JOB:
Gather every line in the records below that contains the word "element", copying each one in full.

#### EXERCISE MATERIAL ####

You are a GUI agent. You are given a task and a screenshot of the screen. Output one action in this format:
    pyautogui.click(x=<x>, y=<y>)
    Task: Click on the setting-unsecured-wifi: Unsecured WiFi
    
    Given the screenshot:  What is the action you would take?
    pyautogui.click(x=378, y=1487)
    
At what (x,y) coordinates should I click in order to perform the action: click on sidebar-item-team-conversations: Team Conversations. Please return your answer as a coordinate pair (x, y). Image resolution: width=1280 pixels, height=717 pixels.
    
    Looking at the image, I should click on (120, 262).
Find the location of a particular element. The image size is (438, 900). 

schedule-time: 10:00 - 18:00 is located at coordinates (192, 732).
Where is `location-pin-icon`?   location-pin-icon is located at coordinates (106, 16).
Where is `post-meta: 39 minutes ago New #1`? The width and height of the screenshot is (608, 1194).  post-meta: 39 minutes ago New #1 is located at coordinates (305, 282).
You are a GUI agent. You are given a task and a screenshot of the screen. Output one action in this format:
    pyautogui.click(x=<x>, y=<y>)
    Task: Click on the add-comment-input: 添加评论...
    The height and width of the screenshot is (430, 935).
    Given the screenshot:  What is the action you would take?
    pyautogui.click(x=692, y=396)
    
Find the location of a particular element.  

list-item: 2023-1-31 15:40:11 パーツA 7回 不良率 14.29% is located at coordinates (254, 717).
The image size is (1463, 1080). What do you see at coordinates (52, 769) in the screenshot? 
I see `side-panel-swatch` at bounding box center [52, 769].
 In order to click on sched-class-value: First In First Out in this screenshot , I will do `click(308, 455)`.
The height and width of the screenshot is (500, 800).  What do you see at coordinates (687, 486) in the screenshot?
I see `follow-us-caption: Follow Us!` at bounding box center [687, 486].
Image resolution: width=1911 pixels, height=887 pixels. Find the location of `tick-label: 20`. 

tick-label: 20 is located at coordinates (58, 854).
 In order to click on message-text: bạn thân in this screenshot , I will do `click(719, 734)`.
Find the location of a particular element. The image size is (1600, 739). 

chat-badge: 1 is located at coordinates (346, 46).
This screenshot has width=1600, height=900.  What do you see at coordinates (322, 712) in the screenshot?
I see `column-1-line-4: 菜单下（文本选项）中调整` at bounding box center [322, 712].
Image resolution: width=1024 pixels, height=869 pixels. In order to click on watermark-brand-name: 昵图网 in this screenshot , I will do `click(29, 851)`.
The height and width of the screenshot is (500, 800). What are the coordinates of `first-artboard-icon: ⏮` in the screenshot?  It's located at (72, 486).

####

WRITTEN REPLY:
Find the location of a particular element. The image size is (438, 900). 
Find the location of a particular element.  
Find the location of a particular element. The image size is (1600, 739). 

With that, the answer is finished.